Background: during coronary artery bypass grafting (CABG) the surgical opening of pleura allows a better exposure for internal thoracic artery (ITA) harvesting. However, pleura preservation seems to improve post-operative clinical outcome. The aim of this retrospective observational study was to compare short-term outcome between preserved versus opened pleura during ITA harvesting.
Methods: from May 2012 to May 2015, 354 patients undergoing isolated coronary artery bypass grafting (CABG) operation (with or without pump) were included in the study. The mammary artery was always harvested in a skeletonized fashion. Patients were divided into two groups: Group A (n=227) with open pleura and Group B (n=127) with intact pleura. Patients’ preoperative, operative and postoperative parameters were compared using the unpaired t test, the Mann Whitney test or the chi-square test for normally, non-normally and categorical data respectively.

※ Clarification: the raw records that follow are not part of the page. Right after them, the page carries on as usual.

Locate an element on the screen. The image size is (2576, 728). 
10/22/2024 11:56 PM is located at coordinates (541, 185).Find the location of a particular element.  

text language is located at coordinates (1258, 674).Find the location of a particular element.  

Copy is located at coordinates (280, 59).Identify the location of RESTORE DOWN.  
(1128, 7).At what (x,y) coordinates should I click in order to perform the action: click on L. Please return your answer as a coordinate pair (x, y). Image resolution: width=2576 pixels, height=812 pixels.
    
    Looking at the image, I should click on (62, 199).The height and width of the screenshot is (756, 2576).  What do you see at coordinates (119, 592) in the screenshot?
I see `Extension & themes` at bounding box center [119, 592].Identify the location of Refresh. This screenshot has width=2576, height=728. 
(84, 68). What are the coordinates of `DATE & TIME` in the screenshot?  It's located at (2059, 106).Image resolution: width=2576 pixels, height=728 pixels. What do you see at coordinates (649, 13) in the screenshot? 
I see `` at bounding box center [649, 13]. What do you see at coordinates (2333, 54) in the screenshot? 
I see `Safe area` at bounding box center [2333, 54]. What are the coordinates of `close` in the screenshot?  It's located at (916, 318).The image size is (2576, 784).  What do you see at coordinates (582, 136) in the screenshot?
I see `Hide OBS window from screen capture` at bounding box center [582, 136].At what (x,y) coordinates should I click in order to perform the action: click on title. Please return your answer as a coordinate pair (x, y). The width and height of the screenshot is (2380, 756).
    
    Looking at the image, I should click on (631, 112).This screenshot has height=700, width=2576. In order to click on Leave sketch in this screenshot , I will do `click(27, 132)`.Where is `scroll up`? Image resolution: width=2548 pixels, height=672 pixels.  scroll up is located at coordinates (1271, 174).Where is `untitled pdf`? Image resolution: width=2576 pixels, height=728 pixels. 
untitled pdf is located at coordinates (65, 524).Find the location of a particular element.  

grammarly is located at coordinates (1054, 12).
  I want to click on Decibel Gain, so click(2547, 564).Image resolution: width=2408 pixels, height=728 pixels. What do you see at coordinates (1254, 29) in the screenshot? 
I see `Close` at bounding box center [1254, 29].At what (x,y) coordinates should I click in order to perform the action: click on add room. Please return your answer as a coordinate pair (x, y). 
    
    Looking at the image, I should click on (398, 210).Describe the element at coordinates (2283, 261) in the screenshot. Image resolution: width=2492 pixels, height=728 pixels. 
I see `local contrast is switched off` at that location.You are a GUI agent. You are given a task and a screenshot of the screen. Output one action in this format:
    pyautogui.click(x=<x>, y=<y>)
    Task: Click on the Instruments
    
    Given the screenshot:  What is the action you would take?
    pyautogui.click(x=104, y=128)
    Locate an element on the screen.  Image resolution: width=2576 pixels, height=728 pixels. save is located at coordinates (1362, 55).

Factors achieved statistical significance if p<0,05.
Results: there were no significant statistical differences between Group A and Group B for: age, body mass index, ejection fraction, cardiopulmonary bypass time, cross-clamp time, number of anastomoses/patient. Group A and Group B were significantly different in terms of median ventilation time (8 h vs 7 h, 95%CI 7-9 vs 6-8; p=0,0299), length of hospital stay (12 vs 10 days; 95%CI 11-13 vs 9-12; p=0,05), bleeding within 12 hours (420 mL vs 310 mL; 95%CI 380-470 vs 260-380; p<0,0001) and need of blood transfusion (64,1% vs 35,9%; p=0,0307).
Conclusions: our data showed that pleura preservation during ITA harvesting for CABG has significant impact on post-operative course. Pleural integrity reduce postoperative bleeding with a minor need of blood transfusion. Very likely these findings along with a less time of ventilation might reduce the length of hospital stay.